So ist das Ehepaar weiterhin auf das Bürgergeld und Khomchuks Minijob angewiesen. Nach Abzug der Miete blieben der fünfköpfigen Familie rund 1700 Euro zum Leben, rechnet die Mutter vor. „Meistens reicht es, aber nicht immer“, merkt sie an und zeigt sich dankbar für die Unterstützung. In der Ukraine wäre es ihr nicht möglich, zu lernen und finanziell abgesichert zu sein. Mit der Tafel lasse sich beim Einkauf Geld sparen, über die Kulturtafel könne die Familie auch am kulturellen Leben teilhaben. Dadurch könne sie der Tochter frühkindliche musikalische Erziehung oder dem Sohn ein Ferienprogramm ermöglichen. Aktuell lebt die Familie in einer Zwei-Zimmer-Wohnung auf 50 Quadratmetern. „Mein Sohn braucht ein Zimmer für sich“, hofft Khomchuk, bald etwas Größeres zu finden und schiebt hinterher: „Wenn mein Mann einen vernünftigen Job findet, ist das kein Problem.“  

„Bürgergeld ist gut, aber Deutschland muss flexibler werden“

Angesichts der Fülle an alltäglichen Aufgaben habe sie kaum eine Möglichkeit, sich mit der deutschen Politik zu beschäftigen. „Politik ist das letzte, woran ich denken kann“, sagt die 38-Jährige, auch wenn ihr das eigentlich wichtig sei. Selbstverständlich wünscht sie sich auch, dass der Krieg in ihrer Heimat schnell endet und nicht noch mehr Menschen sterben müssen. „Russlands Aggression muss mit allen Mitteln gestoppt werden“, wünscht sie sich eine stärkere Unterstützung für die Ukraine. Die Kriegsverbrechen sollten von einem internationalen Tribunal aufgearbeitet und bestraft werden.  

Im Alltag in Bremen habe sie indes eigene Probleme zu lösen: „Ich muss mein Leben erst einmal so organisieren, dass meine Kinder eine gute Zukunft haben“, sagt sie und schiebt nach einer kurzen Pause hinterher: „Und ich auch.“ Aus ihrer Erfahrung der vergangenen zwei Jahre in Deutschland wirbt Khomchuk deshalb vor allem für weniger Hürden bei der Integration. „Das Bürgergeld ist gut und hilft. Aber in anderen Bereichen muss Deutschland flexibler werden“, so ihr Fazit.  

Zugezogene bräuchten einen Ansprechpartner, der das System versteht und die Menschen beim Ankommen unterstützt. Sei es, sich durch das Online-Kitaportal zu klicken, einen Arzt zu finden oder eine Anerkennung für die eigenen Qualifikationen zu erhalten. „Mein Kopf explodiert“, sagt sie angesichts der überbordenden Bürokratie. Als Mutter und aktive Frau bewahre sie sich trotzdem ihren Optimismus.
- - - - - - -
DEINE AUFGABEN
1: Entscheide, ob die Aussagen (a) bis (c) mit dem Lesetext übereinstimmen, und belege jede Antwort mit einem wörtlichen Zitat. (a) Nach Abzug der Miete bleiben der Familie rund 1700 Euro zum Leben. (b) Die Familie wohnt zurzeit in einer Drei-Zimmer-Wohnung. (c) Die Mutter beschäftigt sich ausführlich mit der deutschen Politik.
2: Schreibe aus dem Lesetext den Abschnitt zwischen „Angesichts der Fülle“ und „und bestraft werden.“ wortgetreu ab, beide Stellen eingeschlossen.

DATENAUSZUG
- - - - - - -
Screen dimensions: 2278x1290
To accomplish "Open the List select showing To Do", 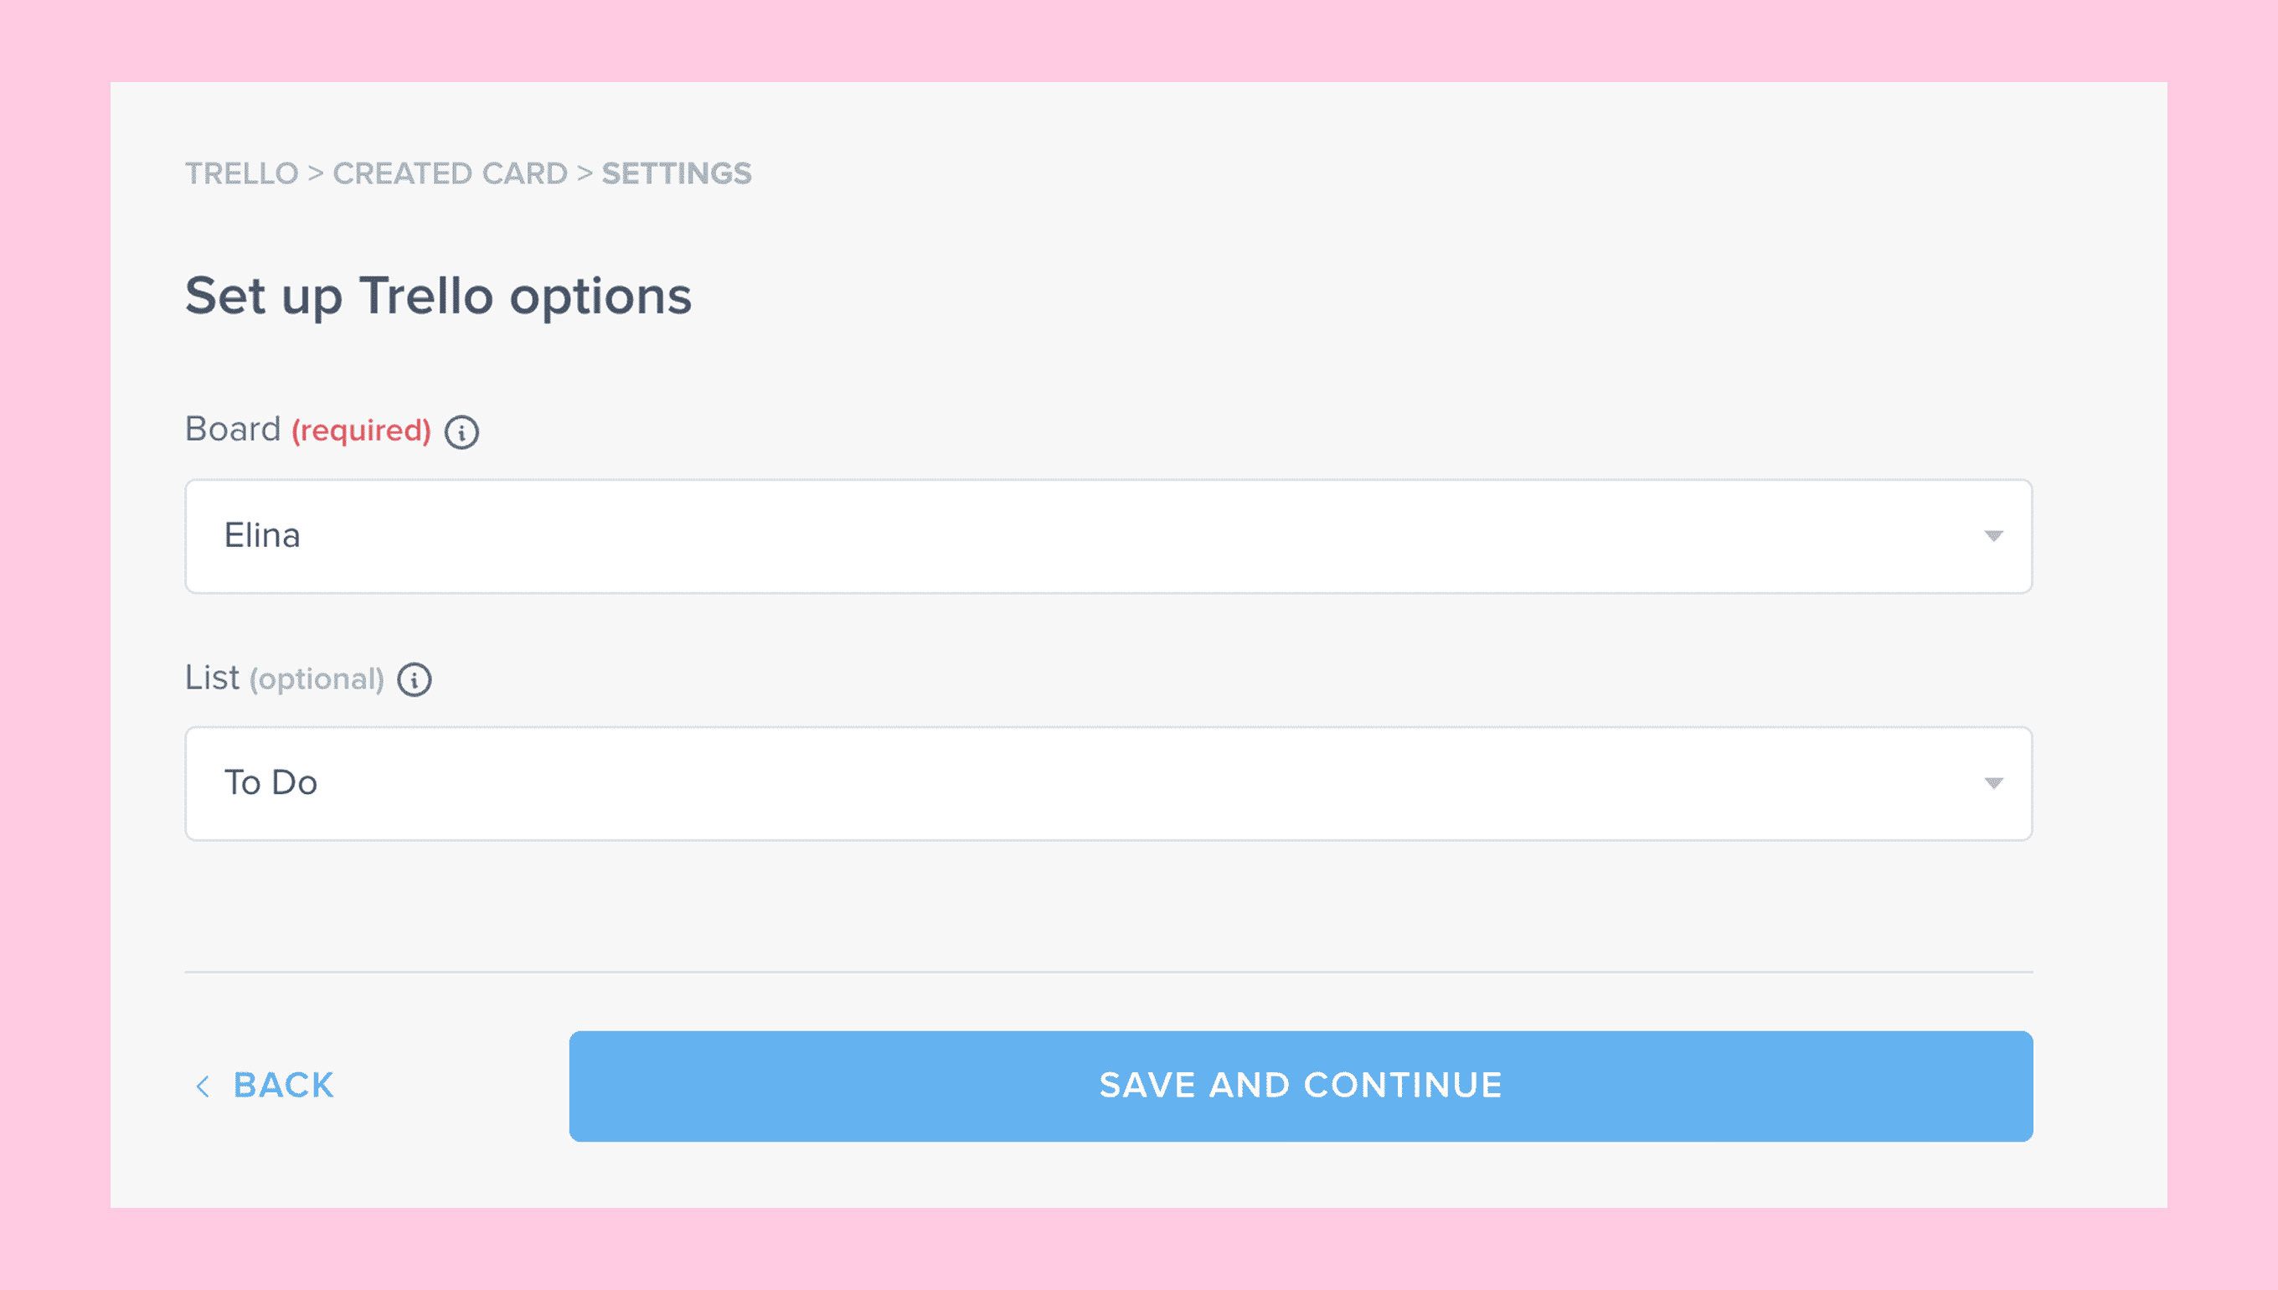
- - - - - - -
LÖSUNGEN
1:
(a) Ja: „Nach Abzug der Miete blieben der fünfköpfigen Familie rund 1700 Euro zum Leben“
(b) Nein: „Aktuell lebt die Familie in einer Zwei-Zimmer-Wohnung auf 50 Quadratmetern.“
(c) Nein: „habe sie kaum eine Möglichkeit, sich mit der deutschen Politik zu beschäftigen“

2:
Angesichts der Fülle an alltäglichen Aufgaben habe sie kaum eine Möglichkeit, sich mit der deutschen Politik zu beschäftigen. „Politik ist das letzte, woran ich denken kann“, sagt die 38-Jährige, auch wenn ihr das eigentlich wichtig sei. Selbstverständlich wünscht sie sich auch, dass der Krieg in ihrer Heimat schnell endet und nicht noch mehr Menschen sterben müssen. „Russlands Aggression muss mit allen Mitteln gestoppt werden“, wünscht sie sich eine stärkere Unterstützung für die Ukraine. Die Kriegsverbrechen sollten von einem internationalen Tribunal aufgearbeitet und bestraft werden.